For a long time, this happened, inexplicably, with a two-credit History of Christianity class I took in undergrad, from which I remember nothing. It got to the point that I requested my transcripts to reassure myself that yes, I completed that class and got an undeserved A.

Now it’s happening with grad school, which I attended as a full-blown adult and not some callow 21-year-old, and I consciously choose not to attend class or do the work. My attitude in the dream/nightmare, I believe, is “eh.”

I cannot express the depth of my relief when I wake up and remind myself that yes, I graduated (and that it didn’t involve walking topless across the CSU campus in search of my shirt).

n Coasting into a gas station on fumes after driving at least 25 miles with the needle on E, having refused to stop at the previous gas station because it looked, and I quote my ridiculous self, “skeevy.”

n Realizing that the reason my head hurts is because my ponytail is too tight and then… taking it out.

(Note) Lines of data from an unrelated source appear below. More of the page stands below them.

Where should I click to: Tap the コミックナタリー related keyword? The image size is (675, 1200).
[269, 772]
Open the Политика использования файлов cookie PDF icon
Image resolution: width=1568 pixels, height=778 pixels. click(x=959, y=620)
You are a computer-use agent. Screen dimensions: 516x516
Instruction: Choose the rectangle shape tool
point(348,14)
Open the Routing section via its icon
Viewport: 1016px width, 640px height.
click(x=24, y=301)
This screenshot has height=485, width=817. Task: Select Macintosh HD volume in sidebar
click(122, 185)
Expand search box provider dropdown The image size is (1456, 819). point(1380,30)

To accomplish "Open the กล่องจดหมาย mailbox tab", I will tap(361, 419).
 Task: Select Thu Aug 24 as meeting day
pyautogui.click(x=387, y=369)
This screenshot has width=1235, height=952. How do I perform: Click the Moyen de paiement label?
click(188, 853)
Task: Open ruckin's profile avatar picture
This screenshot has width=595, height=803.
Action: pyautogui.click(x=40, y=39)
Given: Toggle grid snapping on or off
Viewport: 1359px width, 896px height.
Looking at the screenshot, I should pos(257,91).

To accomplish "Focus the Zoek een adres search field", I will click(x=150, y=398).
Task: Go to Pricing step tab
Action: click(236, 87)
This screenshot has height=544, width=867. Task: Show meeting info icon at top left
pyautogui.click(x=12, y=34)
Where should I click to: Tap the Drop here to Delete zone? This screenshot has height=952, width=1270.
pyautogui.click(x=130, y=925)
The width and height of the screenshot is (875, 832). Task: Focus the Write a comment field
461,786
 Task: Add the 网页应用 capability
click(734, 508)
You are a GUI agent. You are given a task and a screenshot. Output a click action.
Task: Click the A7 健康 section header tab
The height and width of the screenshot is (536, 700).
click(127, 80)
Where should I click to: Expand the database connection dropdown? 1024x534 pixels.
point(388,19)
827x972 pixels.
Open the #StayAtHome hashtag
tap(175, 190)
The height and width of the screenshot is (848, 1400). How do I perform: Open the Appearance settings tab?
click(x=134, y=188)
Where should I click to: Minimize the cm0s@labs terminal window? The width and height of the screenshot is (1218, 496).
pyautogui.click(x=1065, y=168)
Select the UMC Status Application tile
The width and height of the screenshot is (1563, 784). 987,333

Embarrassingly, this happened the other day and my first clue as to the root cause of my headache should have been the fact that I looked 10 years younger.

But oh, sweet relief and a vow to myself not to tell anyone!

n Taking off my mask once I get back in my car. I happily wear a mask for the good of public health, but ah, the relief of taking it off in the car!

Someone, I forget who, commented on Twitter that this is the new “taking off your bra when you get home after work” type of relief, and she’s not wrong. Speaking of which…

n Putting on sweatpants. No matter what I’m wearing prior to putting on the sweatpants – heck, it could be a towel or a blanket with arm and leg holes – putting them on is always going to bring blissful relief.

That and donning my memory foam slippers, because I’m 117 years old and apologize for nothing.

n Finding my wallet somewhere absurd – under the passenger seat in my car, say, or in a shopping bag I never bothered unloading – after spending agonizing minutes searching for it and wondering, oh crap, did I leave it on top of the car at the gas station and drive away?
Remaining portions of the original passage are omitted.